Page extract:
☆ ☆ ☆ ☆ ☆ ☆ ☆

From: Steve French <smfrench@gmail.com>
To: David Howells <dhowells@redhat.com>
Cc: kernel test robot <oliver.sang@intel.com>,
oe-lkp@lists.linux.dev, lkp@intel.com,
Linux Memory Management List <linux-mm@kvack.org>,
Christian Brauner <brauner@kernel.org>,
Jeff Layton <jlayton@kernel.org>,
netfs@lists.linux.dev, linux-fsdevel@vger.kernel.org
Subject: Re: [linux-next:master] [netfs] a05b682d49: BUG:KASAN:slab-use-after-free_in_copy_from_iter
Date: Tue, 24 Sep 2024 18:19:29 -0500 [thread overview]
Message-ID: <CAH2r5msFnqU-wCn4QRv1Tjh4dtomA6QbtAGmONhx5C0mduxLVg@mail.gmail.com> (raw)
In-Reply-To: <1191933.1727214450@warthog.procyon.org.uk>
Yes - I can confirm that this fixes the recent netfs regression in generic/075
http://smb311-linux-testing.southcentralus.cloudapp.azure.com/#/builders/3/builds/239
You can add:
Tested-by: Steve French <stfrench@microsoft.com>
On Tue, Sep 24, 2024 at 4:47 PM David Howells <dhowells@redhat.com> wrote:
>
> Does the attached fix the problem?
>
> David
> ---
> netfs: Fix write oops in generic/346 (9p) and maybe generic/074 (cifs)
>
> In netfslib, a buffered writeback operation has a 'write queue' of folios
> that are being written, held in a linear sequence of folio_queue structs.
> The 'issuer' adds new folio_queues on the leading edge of the queue and
> populates each one progressively; the 'collector' pops them off the
> trailing edge and discards them and the folios they point to as they are
> consumed.
>
> The queue is required to always retain at least one folio_queue structure.
> This allows the queue to be accessed without locking and with just a bit of
> barriering.
>
> When a new subrequest is prepared, its ->io_iter iterator is pointed at the
> current end of the write queue and then the iterator is extended as more
> data is added to the queue until the subrequest is committed.

☆ ☆ ☆ ☆ ☆ ☆ ☆

Data supplied:
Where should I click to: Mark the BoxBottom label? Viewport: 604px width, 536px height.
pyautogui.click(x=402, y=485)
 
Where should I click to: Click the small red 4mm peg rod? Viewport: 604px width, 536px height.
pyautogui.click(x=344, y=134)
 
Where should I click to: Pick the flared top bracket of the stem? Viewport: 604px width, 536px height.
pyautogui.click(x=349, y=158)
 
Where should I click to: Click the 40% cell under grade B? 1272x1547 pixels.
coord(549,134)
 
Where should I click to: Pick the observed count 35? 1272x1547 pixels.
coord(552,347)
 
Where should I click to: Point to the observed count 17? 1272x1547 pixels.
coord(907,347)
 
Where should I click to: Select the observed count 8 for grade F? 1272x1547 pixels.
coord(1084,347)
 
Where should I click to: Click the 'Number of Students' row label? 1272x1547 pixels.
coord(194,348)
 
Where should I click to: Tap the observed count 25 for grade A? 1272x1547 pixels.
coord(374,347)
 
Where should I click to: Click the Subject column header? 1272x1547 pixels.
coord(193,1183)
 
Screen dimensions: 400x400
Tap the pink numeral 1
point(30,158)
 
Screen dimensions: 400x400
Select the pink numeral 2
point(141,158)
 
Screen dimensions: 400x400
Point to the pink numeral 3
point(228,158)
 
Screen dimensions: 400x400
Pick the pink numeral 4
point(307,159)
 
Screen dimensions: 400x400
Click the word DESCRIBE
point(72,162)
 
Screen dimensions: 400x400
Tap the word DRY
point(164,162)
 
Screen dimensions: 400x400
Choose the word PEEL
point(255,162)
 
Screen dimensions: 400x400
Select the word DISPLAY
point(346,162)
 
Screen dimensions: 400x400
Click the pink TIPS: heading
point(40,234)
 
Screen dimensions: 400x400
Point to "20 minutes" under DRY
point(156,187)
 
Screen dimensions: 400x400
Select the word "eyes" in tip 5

☆ ☆ ☆ ☆ ☆ ☆ ☆

What this exercise asks:
1) In the records, from the line holding "Where should I click to: Pick the flared" through the end of the records, inclusive, substitute "tallied count" for every "observed count". Give only those lines back, with everything else unchanged.
2) Resume the netfs patch thread from the point where it stops.
The text and the records do not share a common source.

Per-task outputs:
1)
Where should I click to: Pick the flared top bracket of the stem? Viewport: 604px width, 536px height.
pyautogui.click(x=349, y=158)
 
Where should I click to: Click the 40% cell under grade B? 1272x1547 pixels.
coord(549,134)
 
Where should I click to: Pick the tallied count 35? 1272x1547 pixels.
coord(552,347)
 
Where should I click to: Point to the tallied count 17? 1272x1547 pixels.
coord(907,347)
 
Where should I click to: Select the tallied count 8 for grade F? 1272x1547 pixels.
coord(1084,347)
 
Where should I click to: Click the 'Number of Students' row label? 1272x1547 pixels.
coord(194,348)
 
Where should I click to: Tap the tallied count 25 for grade A? 1272x1547 pixels.
coord(374,347)
 
Where should I click to: Click the Subject column header? 1272x1547 pixels.
coord(193,1183)
 
Screen dimensions: 400x400
Tap the pink numeral 1
point(30,158)
 
Screen dimensions: 400x400
Select the pink numeral 2
point(141,158)
 
Screen dimensions: 400x400
Point to the pink numeral 3
point(228,158)
 
Screen dimensions: 400x400
Pick the pink numeral 4
point(307,159)
 
Screen dimensions: 400x400
Click the word DESCRIBE
point(72,162)
 
Screen dimensions: 400x400
Tap the word DRY
point(164,162)
 
Screen dimensions: 400x400
Choose the word PEEL
point(255,162)
 
Screen dimensions: 400x400
Select the word DISPLAY
point(346,162)
 
Screen dimensions: 400x400
Click the pink TIPS: heading
point(40,234)
 
Screen dimensions: 400x400
Point to "20 minutes" under DRY
point(156,187)
 
Screen dimensions: 400x400
Select the word "eyes" in tip 5

2)
>
> Now, the problem is that the folio_queue at the leading edge of the write
> queue when a subrequest is prepared might have been entirely consumed - but
> not yet removed from the queue as it is the only remaining one and is
> preventing the queue from collapsing.
>
> So, what happens is that subreq->io_iter is pointed at the spent
> folio_queue, then a new folio_queue is added, and, at that point, the
> collector is at entirely at liberty to immediately delete the spent
> folio_queue.
>
> This leaves the subreq->io_iter pointing at a freed object. If the system
> is lucky, iterate_folioq() sees ->io_iter, sees the as-yet uncorrupted
> freed object and advances to the next folio_queue in the queue.
>
> In the case seen, however, the freed object gets recycled and put back onto
> the queue at the tail and filled to the end. This confuses
> iterate_folioq() and it tries to step ->next, which may be NULL - resulting
> in an oops.
>
> Fix this by the following means:
>
> (1) When preparing a write subrequest, make sure there's a folio_queue
> struct with space in it at the leading edge of the queue. A function
> to make space is split out of the function to append a folio so that
> it can be called for this purpose.
>
> (2) If the request struct iterator is pointing to a completely spent
> folio_queue when we make space, then advance the iterator to the newly
> allocated folio_queue. The subrequest's iterator will then be set
> from this.
>
> Whilst we're at it, also split out the function to allocate a folio_queue,
> initialise it and do the accounting.
>
> The oops could be triggered using the generic/346 xfstest with a filesystem
> on9P over TCP with cache=loose. The oops looked something like:
>
> BUG: kernel NULL pointer dereference, address: 0000000000000008
> #PF: supervisor read access in kernel mode
> #PF: error_code(0x0000) - not-present page
> ...
> RIP: 0010:_copy_from_iter+0x2db/0x530
> ...
> Call Trace:
> <TASK>
> ...
> p9pdu_vwritef+0x3d8/0x5d0
> p9_client_prepare_req+0xa8/0x140
> p9_client_rpc+0x81/0x280
> p9_client_write+0xcf/0x1c0
> v9fs_issue_write+0x87/0xc0
> netfs_advance_write+0xa0/0xb0
> netfs_write_folio.isra.0+0x42d/0x500
> netfs_writepages+0x15a/0x1f0
> do_writepages+0xd1/0x220
> filemap_fdatawrite_wbc+0x5c/0x80
> v9fs_mmap_vm_close+0x7d/0xb0
> remove_vma+0x35/0x70
> vms_complete_munmap_vmas+0x11a/0x170
> do_vmi_align_munmap+0x17d/0x1c0
> do_vmi_munmap+0x13e/0x150
> __vm_munmap+0x92/0xd0
> __x64_sys_munmap+0x17/0x20
> do_syscall_64+0x80/0xe0
> entry_SYSCALL_64_after_hwframe+0x71/0x79
>
> This may also fix a similar-looking issue with cifs and generic/074.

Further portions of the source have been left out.